> **WHAT IS NEEDED**: Rewrite the rows below from the line containing "You are a computer-use" through the last row, substituting "side panel" for "sidebar" and leaving everything else unchanged. Do not include the pictures in your answer.

-- begin RAW RECORDS --

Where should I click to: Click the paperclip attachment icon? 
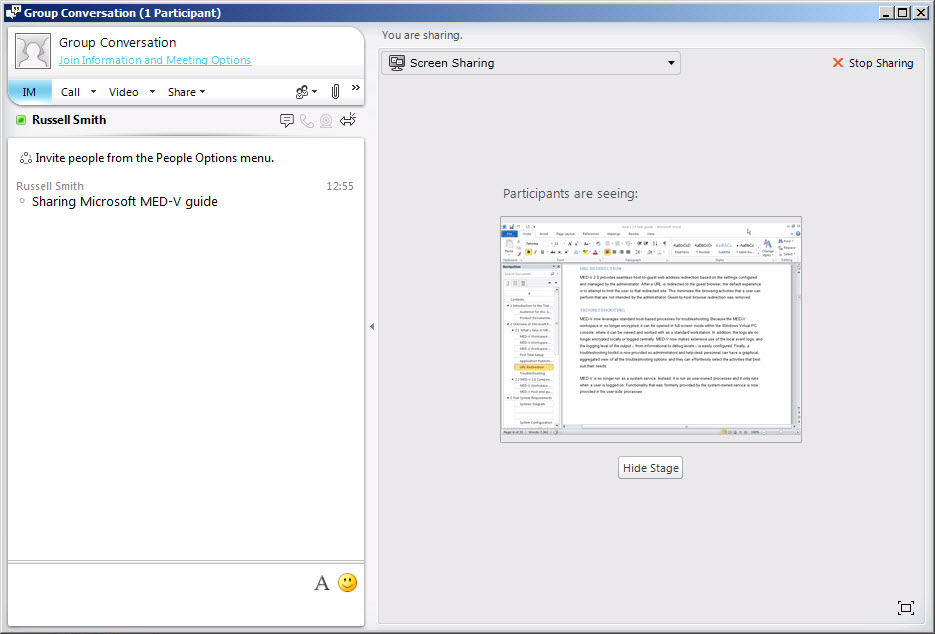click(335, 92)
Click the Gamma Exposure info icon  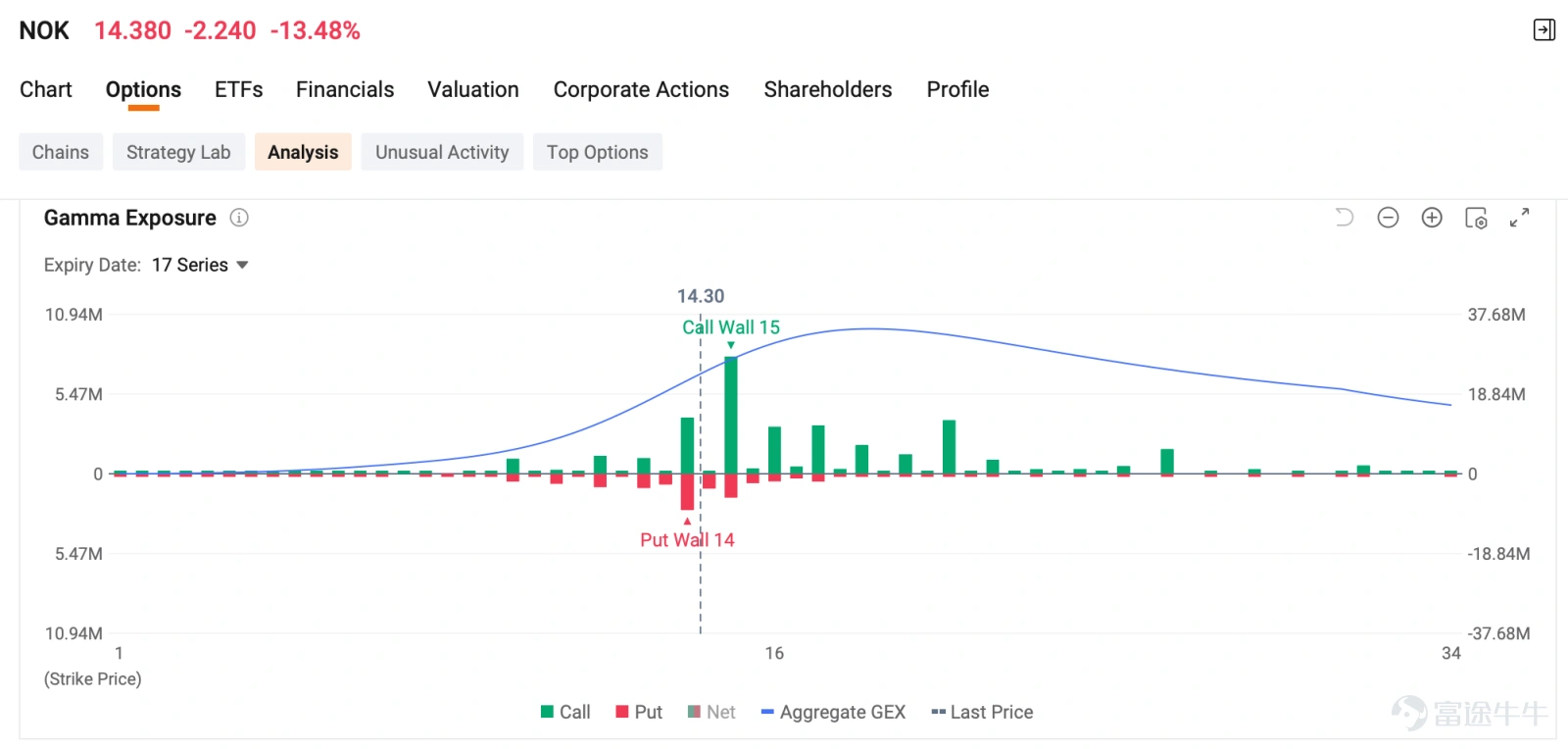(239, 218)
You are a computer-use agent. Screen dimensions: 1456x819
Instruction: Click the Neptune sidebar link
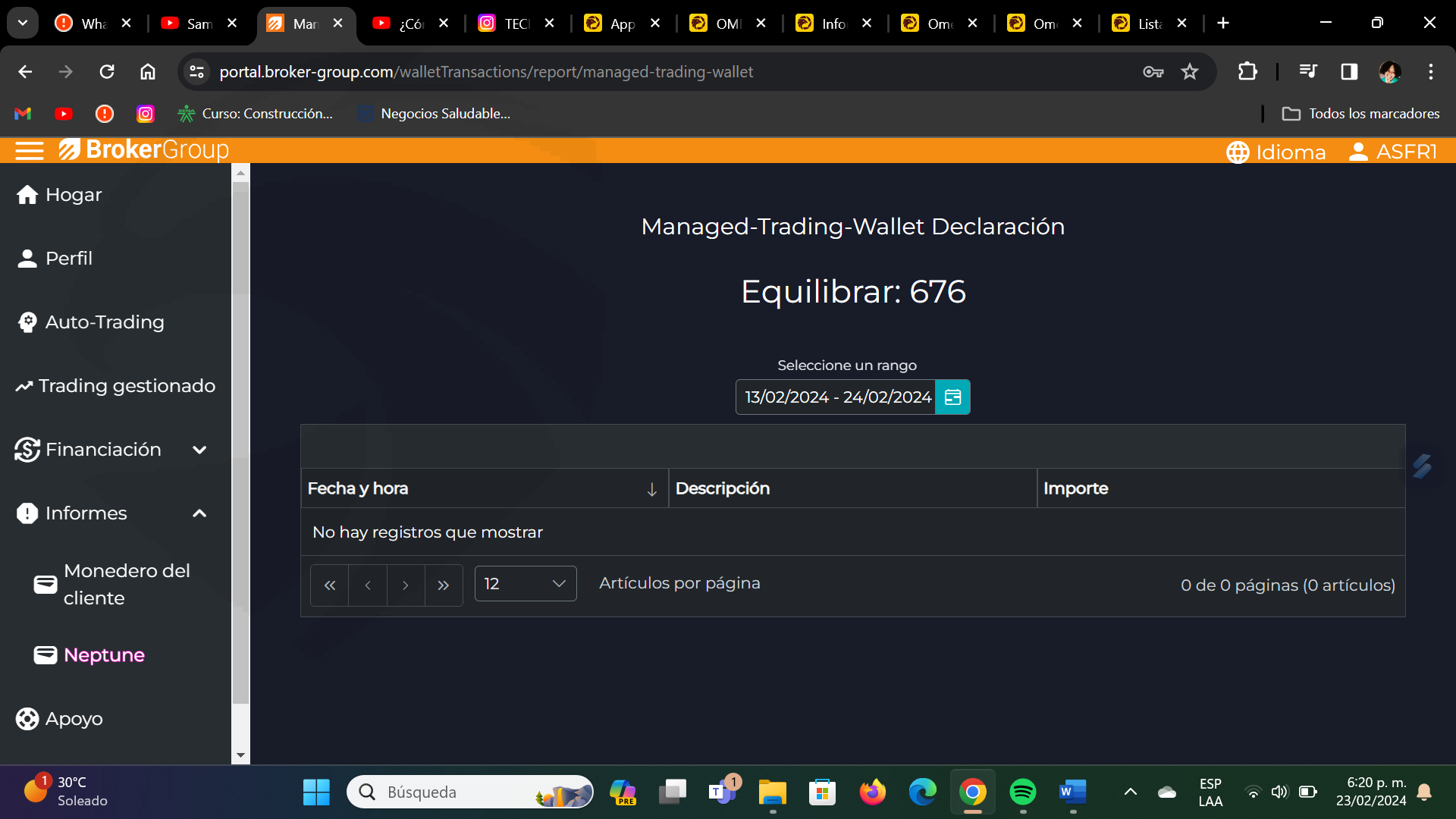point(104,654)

-- end RAW RECORDS --

> **SOLUTION TO THE EXERCISE**:
You are a computer-use agent. Screen dimensions: 1456x819
Instruction: Click the Neptune side panel link
point(104,654)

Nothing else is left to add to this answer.